Collected data entries –
[Start of Attachment]
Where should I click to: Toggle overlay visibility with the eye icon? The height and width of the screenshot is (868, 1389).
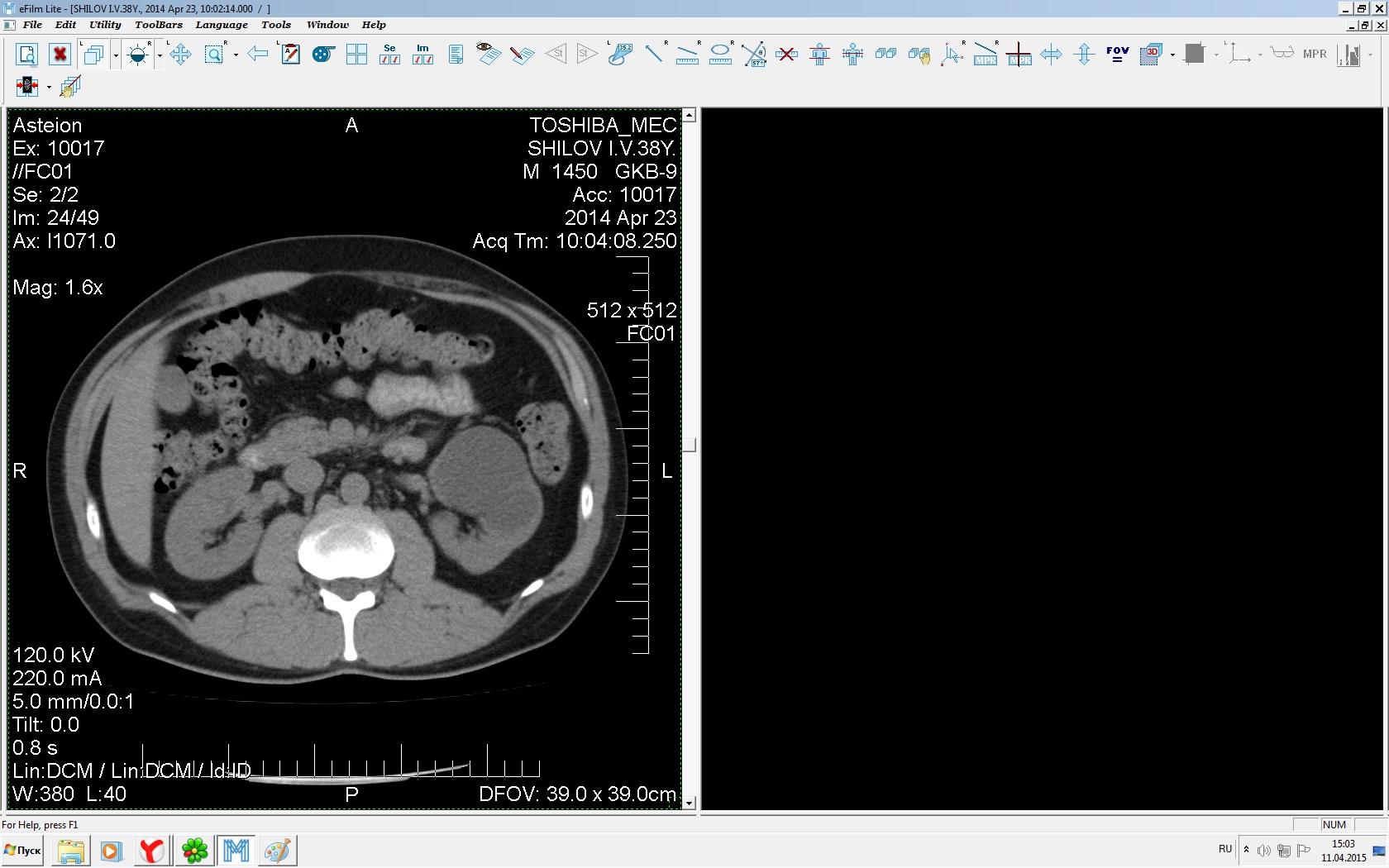[x=488, y=54]
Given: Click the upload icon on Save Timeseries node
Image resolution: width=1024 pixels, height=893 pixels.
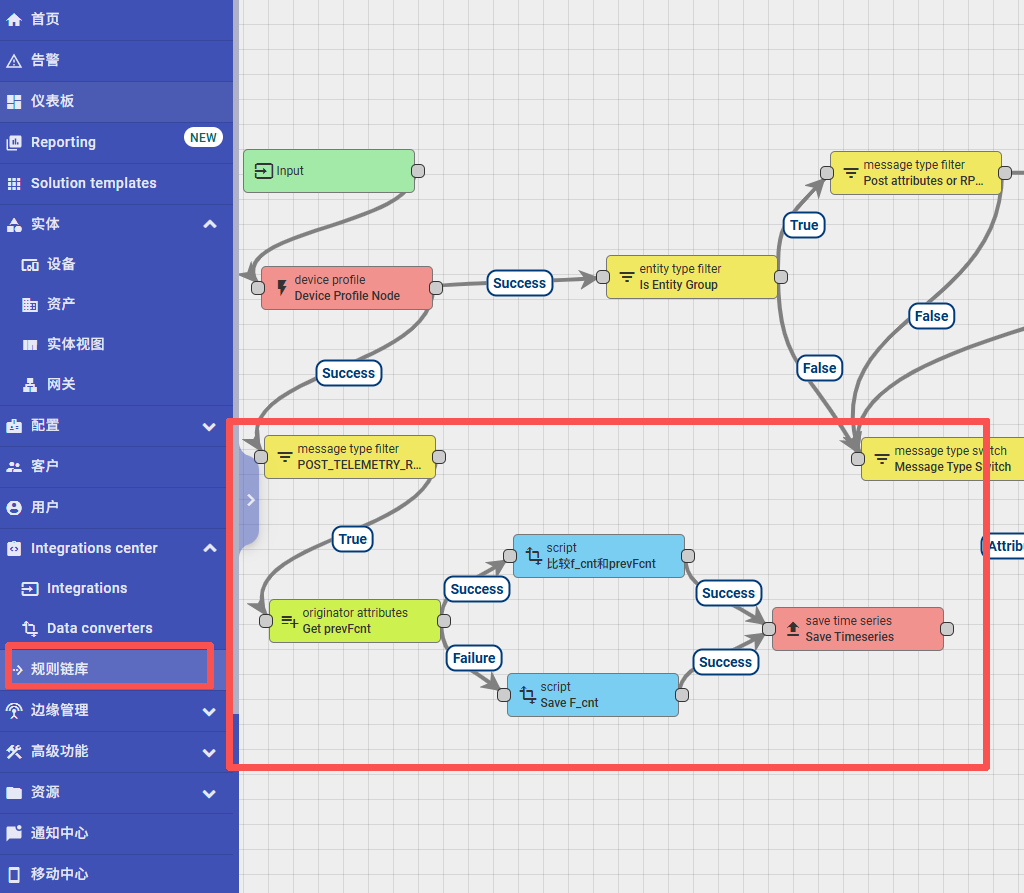Looking at the screenshot, I should point(792,629).
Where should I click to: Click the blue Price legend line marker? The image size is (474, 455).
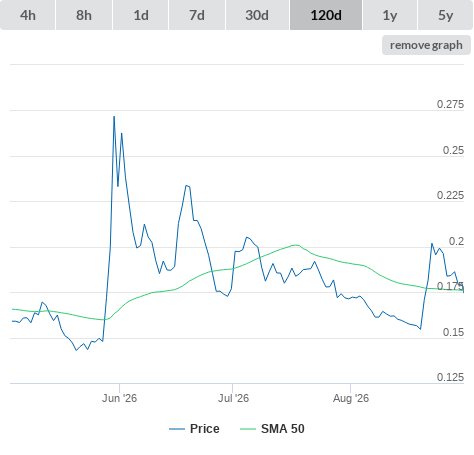click(177, 429)
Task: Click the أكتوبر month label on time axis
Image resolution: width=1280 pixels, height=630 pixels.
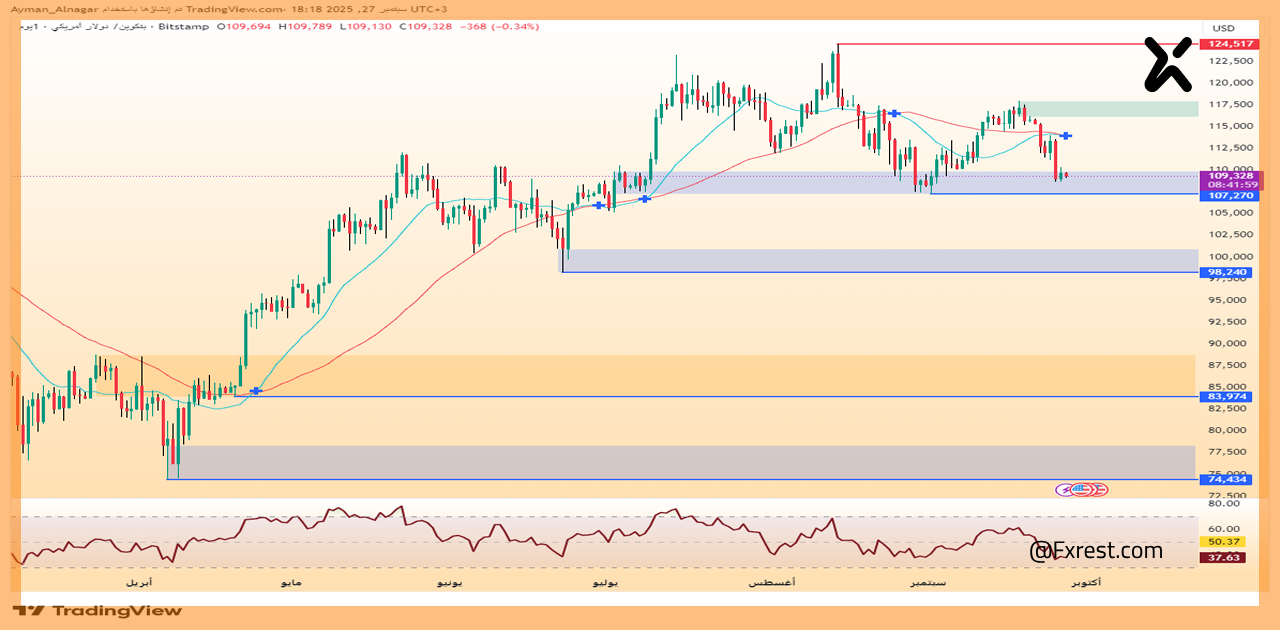Action: [1085, 582]
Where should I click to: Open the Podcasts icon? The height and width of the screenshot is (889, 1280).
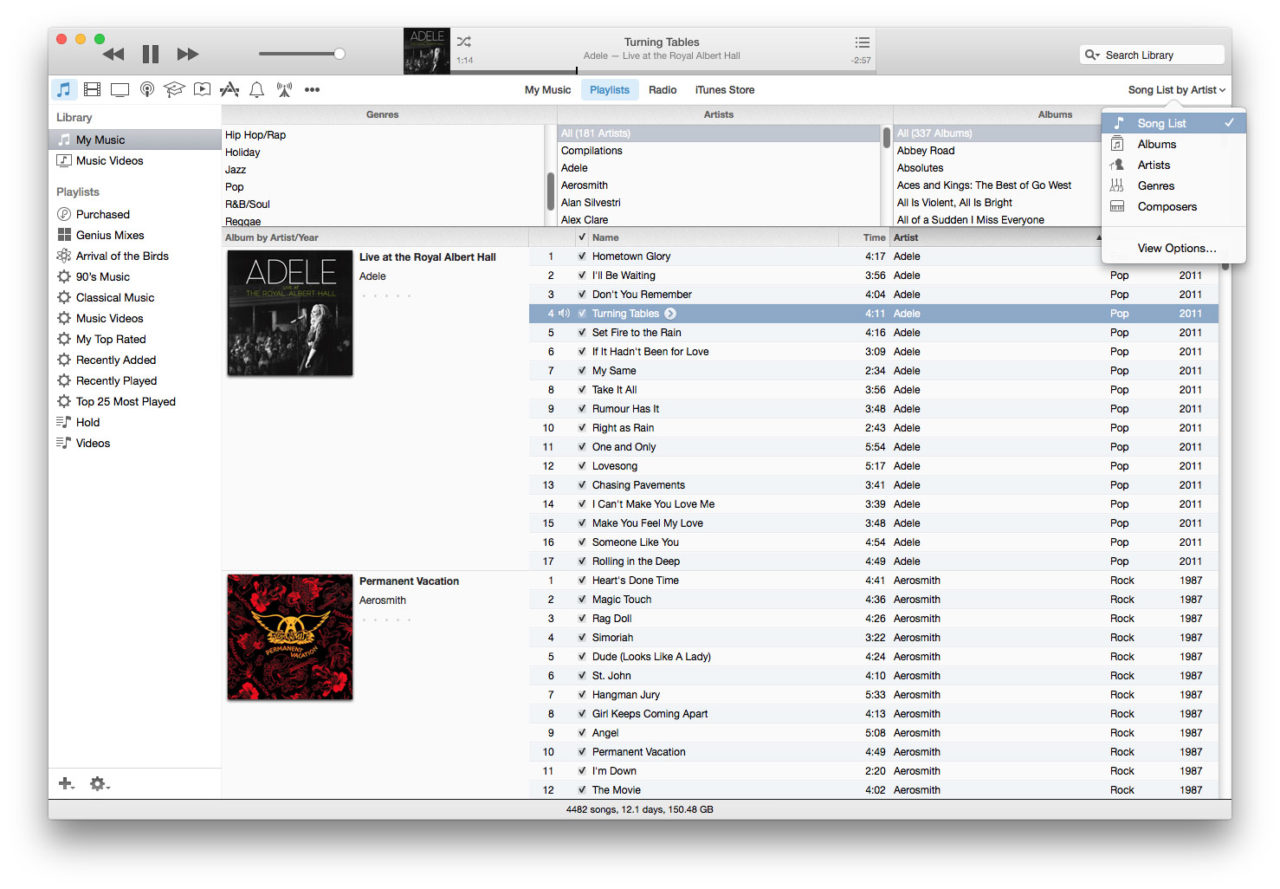[x=147, y=89]
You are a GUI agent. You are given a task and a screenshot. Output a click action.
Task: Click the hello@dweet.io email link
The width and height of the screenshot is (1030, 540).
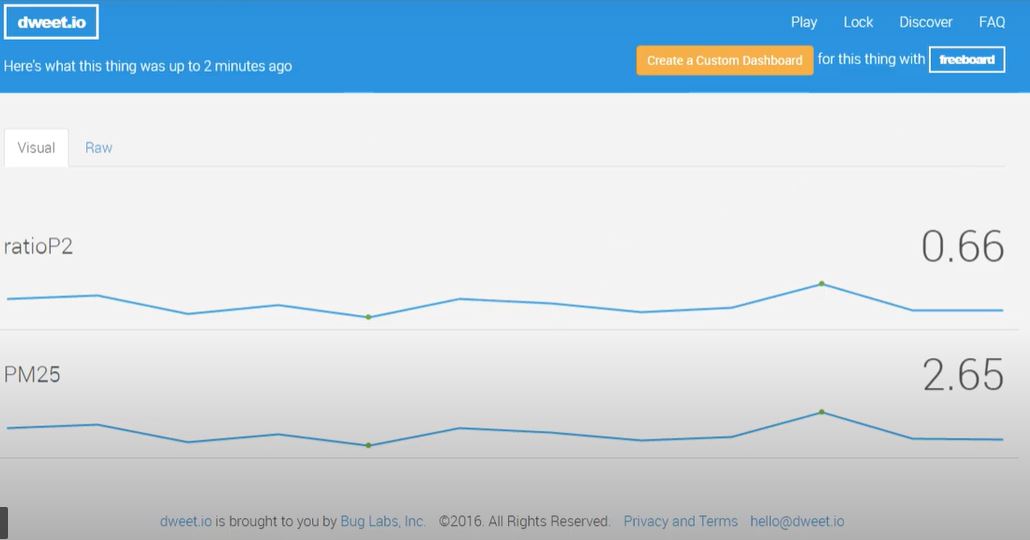(x=797, y=521)
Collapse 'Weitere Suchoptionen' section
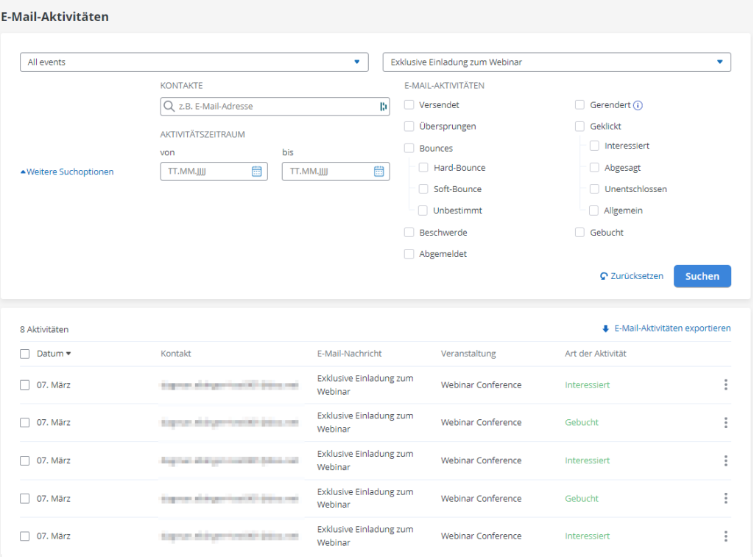This screenshot has height=559, width=753. [67, 171]
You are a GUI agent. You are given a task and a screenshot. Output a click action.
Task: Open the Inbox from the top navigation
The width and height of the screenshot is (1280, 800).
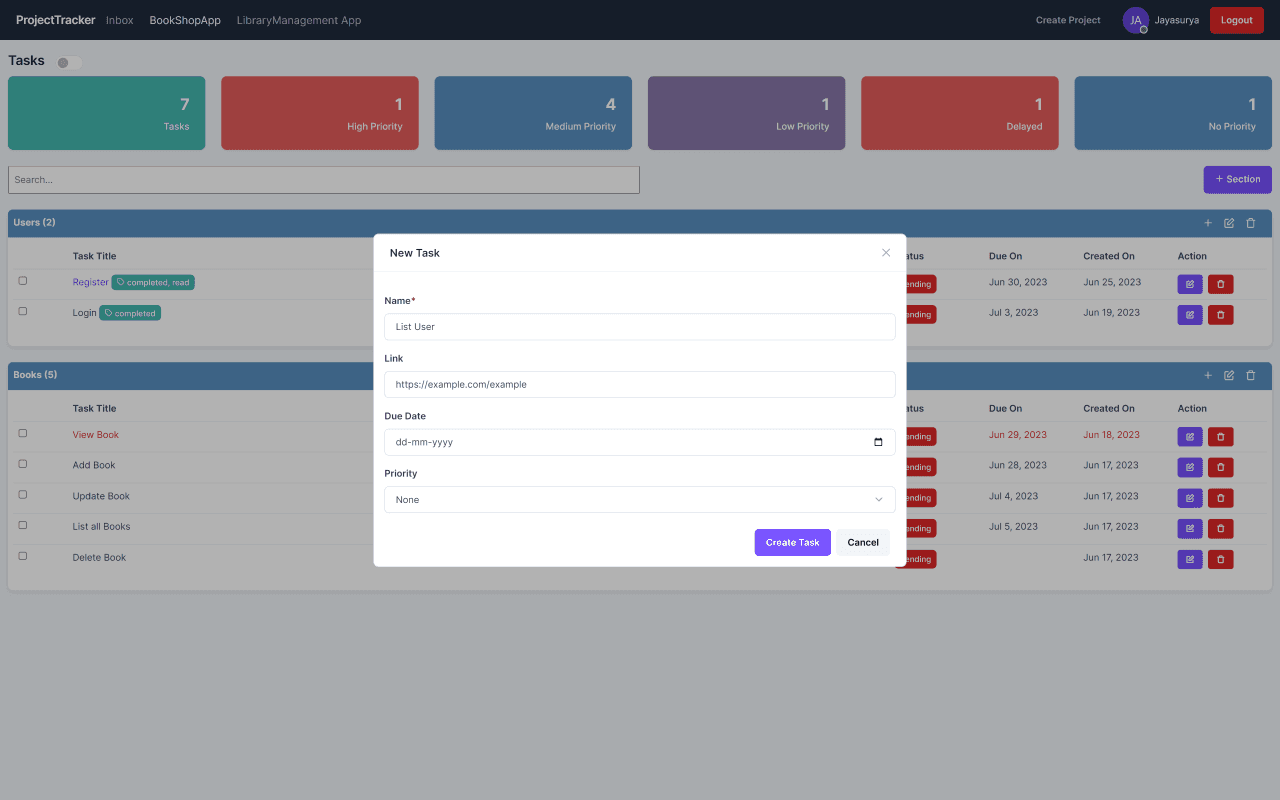click(x=119, y=19)
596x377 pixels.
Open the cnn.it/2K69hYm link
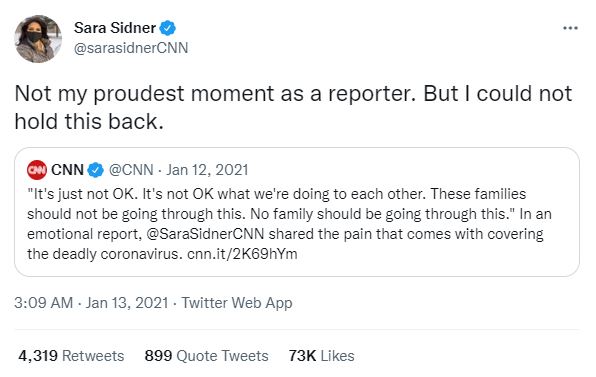point(242,254)
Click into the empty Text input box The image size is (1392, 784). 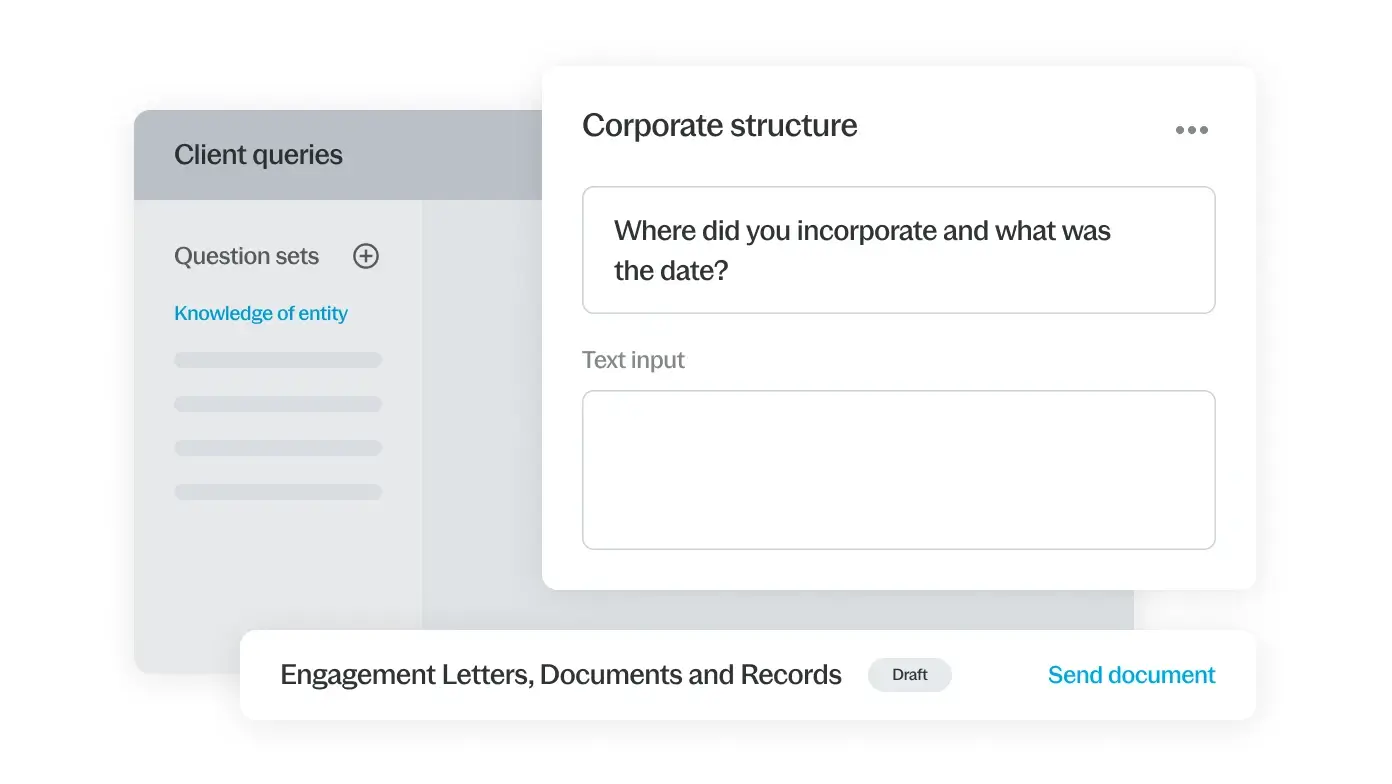(x=898, y=469)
[End of Attachment]
What you are asked to do –
Beginning with the line above that has "Task: Click the أكتوبر" and going on through the line that has "Task: Open the Inbox from the top navigation", retype every line exactly and add nothing else; drop the pictures.

Finished task –
Task: Click the أكتوبر month label on time axis
Image resolution: width=1280 pixels, height=630 pixels.
Action: [1085, 582]
Where should I click to: Open the Podcasts icon? The height and width of the screenshot is (889, 1280).
[x=147, y=89]
You are a GUI agent. You are given a task and a screenshot. Output a click action.
Task: Click the hello@dweet.io email link
The width and height of the screenshot is (1030, 540).
(x=797, y=521)
Collapse 'Weitere Suchoptionen' section
This screenshot has height=559, width=753. [67, 171]
You are a GUI agent. You are given a task and a screenshot. Output a click action.
Task: Open the Inbox from the top navigation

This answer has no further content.